Chartered Institute launches new group with Africa focus

PRESS RELEASE

Release time: 27 June 2006

The Chartered Institute of Journalists, the world’s oldest professional body for professional communicators, has launched an Africa Writers’ Group to aid informed commentary on African issues.

Announcing the launch at the Institute’s London Docklands offices, current CIoJ President, Kenyan-born Sangita Shah said: “This initiative will strengthen the Institute’s presence in Africa, as well as providing a co-ordinated voice for African affairs in the UK. We will bring together experienced writers on Africa, together with travel writers, economists, representatives of NGOs and businessmen, and facilitate the visit to Africa of groups of leading journalists who want to find out more about the continent’s development.”
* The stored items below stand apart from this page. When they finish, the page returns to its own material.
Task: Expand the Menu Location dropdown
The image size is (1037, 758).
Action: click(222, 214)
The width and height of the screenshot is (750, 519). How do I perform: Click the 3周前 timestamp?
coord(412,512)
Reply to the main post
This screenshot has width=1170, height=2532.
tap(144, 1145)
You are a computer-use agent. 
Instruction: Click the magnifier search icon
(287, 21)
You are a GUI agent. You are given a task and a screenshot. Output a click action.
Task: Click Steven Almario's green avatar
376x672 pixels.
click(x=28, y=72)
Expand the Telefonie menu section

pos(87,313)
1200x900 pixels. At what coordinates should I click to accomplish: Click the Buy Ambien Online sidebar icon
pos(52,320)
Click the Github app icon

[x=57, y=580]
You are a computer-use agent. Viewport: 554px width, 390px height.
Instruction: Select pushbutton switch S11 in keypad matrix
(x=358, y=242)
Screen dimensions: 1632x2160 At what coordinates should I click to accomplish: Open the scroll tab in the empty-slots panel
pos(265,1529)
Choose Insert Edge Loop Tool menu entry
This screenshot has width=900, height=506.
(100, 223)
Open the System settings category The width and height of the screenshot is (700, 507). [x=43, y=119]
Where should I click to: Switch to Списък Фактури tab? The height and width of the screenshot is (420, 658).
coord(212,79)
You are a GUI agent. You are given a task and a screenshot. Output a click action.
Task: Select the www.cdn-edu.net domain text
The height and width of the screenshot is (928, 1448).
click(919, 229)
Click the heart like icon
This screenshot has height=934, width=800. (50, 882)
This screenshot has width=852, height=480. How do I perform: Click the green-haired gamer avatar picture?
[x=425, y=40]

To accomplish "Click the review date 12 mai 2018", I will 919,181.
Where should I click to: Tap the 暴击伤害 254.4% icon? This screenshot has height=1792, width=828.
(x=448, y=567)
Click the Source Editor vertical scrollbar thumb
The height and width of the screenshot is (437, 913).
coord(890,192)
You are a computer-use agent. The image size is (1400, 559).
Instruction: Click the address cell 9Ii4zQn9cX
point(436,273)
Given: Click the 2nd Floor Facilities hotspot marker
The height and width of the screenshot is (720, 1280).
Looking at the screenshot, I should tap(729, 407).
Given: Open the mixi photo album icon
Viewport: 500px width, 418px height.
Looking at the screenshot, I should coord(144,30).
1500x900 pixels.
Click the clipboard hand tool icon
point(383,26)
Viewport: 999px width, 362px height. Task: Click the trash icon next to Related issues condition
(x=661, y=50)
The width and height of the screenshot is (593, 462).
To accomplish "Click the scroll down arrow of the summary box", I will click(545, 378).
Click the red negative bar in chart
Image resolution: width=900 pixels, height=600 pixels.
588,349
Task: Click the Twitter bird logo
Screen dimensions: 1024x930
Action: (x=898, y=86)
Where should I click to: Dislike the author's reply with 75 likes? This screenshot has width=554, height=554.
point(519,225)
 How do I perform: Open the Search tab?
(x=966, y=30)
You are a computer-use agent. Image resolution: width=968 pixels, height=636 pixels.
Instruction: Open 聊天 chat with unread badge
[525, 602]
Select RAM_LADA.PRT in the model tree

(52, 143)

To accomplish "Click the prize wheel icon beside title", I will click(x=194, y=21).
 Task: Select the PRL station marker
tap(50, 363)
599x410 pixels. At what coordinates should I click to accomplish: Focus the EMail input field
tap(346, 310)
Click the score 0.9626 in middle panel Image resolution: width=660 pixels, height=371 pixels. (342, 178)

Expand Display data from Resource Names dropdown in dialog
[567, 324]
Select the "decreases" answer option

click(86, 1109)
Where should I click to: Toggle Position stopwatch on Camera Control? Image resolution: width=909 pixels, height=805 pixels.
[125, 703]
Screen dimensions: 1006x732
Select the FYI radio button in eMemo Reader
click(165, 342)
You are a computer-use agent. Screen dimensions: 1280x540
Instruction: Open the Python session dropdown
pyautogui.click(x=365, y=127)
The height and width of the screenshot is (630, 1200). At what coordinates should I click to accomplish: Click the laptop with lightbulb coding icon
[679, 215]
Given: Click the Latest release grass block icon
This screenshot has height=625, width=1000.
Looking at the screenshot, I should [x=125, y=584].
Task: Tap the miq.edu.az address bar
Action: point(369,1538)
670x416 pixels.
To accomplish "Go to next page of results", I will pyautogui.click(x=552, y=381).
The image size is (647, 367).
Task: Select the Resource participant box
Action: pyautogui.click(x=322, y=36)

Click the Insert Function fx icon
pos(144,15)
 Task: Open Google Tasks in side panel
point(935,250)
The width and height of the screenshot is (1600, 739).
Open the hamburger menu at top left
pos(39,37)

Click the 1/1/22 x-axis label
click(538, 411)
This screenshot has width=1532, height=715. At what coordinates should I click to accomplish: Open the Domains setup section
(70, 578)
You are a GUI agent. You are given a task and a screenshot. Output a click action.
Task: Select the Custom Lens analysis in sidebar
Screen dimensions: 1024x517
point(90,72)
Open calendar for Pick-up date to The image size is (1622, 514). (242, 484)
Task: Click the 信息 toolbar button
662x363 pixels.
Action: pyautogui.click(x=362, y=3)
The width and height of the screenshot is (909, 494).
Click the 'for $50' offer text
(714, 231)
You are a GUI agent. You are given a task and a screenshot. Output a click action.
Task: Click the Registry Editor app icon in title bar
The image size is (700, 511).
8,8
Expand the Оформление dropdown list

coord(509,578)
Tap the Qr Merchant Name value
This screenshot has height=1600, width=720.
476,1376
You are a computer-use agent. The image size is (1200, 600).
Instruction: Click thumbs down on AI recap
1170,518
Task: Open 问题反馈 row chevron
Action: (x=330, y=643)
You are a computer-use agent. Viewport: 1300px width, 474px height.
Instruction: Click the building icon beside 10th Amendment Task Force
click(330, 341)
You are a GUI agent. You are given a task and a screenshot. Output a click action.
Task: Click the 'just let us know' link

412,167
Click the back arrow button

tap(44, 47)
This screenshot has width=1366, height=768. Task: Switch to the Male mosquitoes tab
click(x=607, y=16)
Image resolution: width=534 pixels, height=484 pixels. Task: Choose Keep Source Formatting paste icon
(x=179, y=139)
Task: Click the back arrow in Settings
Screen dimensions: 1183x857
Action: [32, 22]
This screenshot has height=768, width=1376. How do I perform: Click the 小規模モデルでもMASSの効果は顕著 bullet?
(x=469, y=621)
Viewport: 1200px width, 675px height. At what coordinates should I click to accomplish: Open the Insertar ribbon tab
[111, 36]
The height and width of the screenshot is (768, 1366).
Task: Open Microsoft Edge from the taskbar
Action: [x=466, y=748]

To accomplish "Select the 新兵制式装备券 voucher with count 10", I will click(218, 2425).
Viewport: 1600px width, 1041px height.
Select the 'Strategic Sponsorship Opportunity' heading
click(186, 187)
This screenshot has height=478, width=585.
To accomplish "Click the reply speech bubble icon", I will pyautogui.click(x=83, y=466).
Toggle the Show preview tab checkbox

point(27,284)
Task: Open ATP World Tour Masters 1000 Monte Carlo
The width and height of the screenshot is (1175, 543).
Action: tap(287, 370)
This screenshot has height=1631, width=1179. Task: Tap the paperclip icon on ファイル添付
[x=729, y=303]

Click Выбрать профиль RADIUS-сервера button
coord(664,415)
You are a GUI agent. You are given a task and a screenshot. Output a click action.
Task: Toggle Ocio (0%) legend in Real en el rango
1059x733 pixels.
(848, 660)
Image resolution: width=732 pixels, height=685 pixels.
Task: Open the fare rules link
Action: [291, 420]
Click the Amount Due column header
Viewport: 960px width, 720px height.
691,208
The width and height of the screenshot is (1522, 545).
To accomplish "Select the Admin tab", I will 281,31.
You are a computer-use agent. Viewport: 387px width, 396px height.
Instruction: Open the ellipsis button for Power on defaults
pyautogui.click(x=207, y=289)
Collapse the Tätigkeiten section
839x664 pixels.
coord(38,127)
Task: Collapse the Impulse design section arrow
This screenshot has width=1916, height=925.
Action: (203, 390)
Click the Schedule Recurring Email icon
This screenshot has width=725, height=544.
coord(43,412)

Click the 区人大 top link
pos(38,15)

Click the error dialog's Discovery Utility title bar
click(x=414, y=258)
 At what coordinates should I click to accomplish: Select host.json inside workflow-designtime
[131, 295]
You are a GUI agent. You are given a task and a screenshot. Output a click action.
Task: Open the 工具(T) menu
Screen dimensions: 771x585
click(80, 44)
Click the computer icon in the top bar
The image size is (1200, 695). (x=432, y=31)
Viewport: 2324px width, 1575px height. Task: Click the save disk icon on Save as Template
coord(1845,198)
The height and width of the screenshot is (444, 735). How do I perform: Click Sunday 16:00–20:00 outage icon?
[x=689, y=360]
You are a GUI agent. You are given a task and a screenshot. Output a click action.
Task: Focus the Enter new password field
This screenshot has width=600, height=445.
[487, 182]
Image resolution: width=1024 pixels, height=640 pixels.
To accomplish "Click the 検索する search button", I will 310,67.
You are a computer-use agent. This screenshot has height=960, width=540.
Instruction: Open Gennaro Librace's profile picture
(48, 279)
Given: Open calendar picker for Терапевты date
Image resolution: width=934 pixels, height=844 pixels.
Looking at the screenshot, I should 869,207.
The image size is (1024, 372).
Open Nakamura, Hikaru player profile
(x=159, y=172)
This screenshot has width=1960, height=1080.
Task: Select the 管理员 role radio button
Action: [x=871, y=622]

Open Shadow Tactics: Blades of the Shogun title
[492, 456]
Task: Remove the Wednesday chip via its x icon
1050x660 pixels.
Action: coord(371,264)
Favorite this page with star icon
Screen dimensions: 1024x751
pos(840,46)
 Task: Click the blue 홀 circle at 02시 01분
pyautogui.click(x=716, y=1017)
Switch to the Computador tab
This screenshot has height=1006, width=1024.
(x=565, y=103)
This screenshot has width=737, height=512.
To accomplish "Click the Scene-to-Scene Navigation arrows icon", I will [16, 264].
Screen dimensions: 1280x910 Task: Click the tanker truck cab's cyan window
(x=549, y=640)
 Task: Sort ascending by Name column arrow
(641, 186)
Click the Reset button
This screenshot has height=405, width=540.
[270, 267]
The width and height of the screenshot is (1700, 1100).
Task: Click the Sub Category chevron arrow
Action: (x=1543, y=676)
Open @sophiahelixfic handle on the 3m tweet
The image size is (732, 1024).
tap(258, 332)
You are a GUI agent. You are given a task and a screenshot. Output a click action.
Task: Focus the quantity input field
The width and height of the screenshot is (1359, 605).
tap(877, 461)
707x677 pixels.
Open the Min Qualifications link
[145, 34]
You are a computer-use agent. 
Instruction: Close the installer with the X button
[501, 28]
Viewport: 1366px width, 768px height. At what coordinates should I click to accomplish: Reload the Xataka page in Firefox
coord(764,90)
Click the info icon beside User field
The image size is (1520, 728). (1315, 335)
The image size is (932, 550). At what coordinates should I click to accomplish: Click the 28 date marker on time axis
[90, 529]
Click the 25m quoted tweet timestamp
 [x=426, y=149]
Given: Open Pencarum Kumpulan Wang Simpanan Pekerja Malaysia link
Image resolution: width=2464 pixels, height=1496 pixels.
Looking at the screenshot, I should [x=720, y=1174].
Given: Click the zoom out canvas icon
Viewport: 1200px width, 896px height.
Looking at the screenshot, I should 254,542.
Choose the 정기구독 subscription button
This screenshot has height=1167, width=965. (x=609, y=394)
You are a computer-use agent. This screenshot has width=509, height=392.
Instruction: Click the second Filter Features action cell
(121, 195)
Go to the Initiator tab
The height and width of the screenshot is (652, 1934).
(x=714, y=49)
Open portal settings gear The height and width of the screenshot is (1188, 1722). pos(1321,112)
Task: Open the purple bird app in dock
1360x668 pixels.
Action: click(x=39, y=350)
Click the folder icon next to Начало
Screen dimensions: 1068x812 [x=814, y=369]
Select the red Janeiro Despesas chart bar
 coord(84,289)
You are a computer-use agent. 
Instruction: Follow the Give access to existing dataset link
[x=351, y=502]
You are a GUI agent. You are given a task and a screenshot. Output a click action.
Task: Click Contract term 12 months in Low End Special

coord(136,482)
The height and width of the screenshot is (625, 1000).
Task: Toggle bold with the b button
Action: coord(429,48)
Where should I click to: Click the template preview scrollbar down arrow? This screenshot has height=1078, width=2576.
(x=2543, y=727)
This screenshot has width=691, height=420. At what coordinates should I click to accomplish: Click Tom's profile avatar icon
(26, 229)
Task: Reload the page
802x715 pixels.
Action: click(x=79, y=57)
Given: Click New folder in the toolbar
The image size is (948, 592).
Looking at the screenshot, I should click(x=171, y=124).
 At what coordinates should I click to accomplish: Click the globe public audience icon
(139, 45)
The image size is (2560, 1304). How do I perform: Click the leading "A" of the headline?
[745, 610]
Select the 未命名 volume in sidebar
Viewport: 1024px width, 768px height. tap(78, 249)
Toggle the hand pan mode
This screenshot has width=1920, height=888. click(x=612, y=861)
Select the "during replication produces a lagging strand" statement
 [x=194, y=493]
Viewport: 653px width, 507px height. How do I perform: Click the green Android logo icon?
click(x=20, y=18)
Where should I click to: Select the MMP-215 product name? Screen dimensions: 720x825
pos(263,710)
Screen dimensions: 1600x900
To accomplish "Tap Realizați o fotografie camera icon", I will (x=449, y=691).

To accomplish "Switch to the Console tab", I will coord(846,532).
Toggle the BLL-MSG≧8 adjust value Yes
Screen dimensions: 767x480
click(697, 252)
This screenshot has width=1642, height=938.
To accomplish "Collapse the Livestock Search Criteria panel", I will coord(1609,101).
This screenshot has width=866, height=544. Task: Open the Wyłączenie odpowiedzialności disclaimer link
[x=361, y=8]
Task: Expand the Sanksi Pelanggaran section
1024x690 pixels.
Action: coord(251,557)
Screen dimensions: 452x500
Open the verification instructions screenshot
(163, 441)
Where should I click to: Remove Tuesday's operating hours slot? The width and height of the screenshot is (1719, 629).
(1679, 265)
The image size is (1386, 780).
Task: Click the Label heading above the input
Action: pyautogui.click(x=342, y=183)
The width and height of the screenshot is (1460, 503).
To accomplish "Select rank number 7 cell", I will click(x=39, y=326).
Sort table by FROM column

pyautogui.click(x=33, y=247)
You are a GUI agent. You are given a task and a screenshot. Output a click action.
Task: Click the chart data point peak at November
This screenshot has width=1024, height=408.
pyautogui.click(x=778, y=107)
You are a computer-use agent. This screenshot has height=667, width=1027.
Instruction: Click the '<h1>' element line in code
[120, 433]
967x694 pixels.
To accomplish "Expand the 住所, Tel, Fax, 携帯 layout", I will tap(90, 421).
Immediate Past President Stuart Notholt has been appointed to head up the new group. Notholt has over twenty years experience of business, study and work in all parts of the African continent, and will shortly be leading a party of businessmen to Uganda.

“Many members of the Chartered Institute of Journalists, whether they are writers on travel, current affairs or business matters, have a keen interest in Africa,” he said. “Additionally, the Institute has a long tradition of welcoming members from Africa to its membership. The Africa Writers’ Group will provide a forum for these specialists and experts in their various fields to come together.”

Another important theme, says Notholt, is to support the Institute’s on-going work in the field of press safety. “Parts of Africa are among the most dangerous in the world for journalists, whether local or foreign. With the exception of Iraq, more journalists have been killed in Congo in the past five years than in any other country.” The Institute has also been in the forefront of highlighting the suppression of press freedoms in Zimbabwe. In 2003 the Institute awarded British journalism’s highest award the Chartered Institute of Journalists Gold Medal collectively to the independent journalists of Zimbabwe, as a way of highlighting both their courage and the pressures they are under.

“Africa generally gets a bad press,” said Notholt. “Sometimes, of course, this is warranted, but we want to use the Africa Writers’ Group to present a more balanced and informed opinion.”

Full membership of the CIoJ Africa Writers’ Group is available to all members of the Chartered Institute of Journalists. Informal affiliate membership may be available to others working in the field of African development.